Stored dataset items:

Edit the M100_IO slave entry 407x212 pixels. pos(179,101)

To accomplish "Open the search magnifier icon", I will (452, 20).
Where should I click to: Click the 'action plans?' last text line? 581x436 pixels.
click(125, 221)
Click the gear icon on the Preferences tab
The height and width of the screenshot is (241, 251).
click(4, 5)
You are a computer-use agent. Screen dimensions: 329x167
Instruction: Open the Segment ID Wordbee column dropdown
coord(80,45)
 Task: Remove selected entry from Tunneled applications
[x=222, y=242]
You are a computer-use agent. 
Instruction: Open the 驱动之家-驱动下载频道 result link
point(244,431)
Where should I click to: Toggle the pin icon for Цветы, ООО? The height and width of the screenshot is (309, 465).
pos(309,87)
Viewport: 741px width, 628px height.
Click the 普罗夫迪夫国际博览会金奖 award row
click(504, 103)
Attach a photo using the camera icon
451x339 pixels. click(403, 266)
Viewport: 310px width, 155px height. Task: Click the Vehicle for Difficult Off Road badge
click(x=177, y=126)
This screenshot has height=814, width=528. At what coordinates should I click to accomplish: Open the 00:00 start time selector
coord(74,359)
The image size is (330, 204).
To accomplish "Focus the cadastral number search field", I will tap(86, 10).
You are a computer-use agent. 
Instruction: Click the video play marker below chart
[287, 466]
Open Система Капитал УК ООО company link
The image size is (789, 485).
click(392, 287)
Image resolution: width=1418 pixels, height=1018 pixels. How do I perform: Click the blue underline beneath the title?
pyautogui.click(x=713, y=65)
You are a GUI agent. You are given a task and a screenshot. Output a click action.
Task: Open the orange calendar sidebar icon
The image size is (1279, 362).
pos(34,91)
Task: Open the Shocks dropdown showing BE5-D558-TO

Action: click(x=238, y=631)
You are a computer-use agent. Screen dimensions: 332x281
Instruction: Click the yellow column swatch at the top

▸ TASK STATEMENT:
In the records above, locate the lines holding the word "dimensions". Copy each of them.

▸ THE ANSWER:
You are a computer-use agent. Screen dimensions: 329x167
You are a computer-use agent. Screen dimensions: 332x281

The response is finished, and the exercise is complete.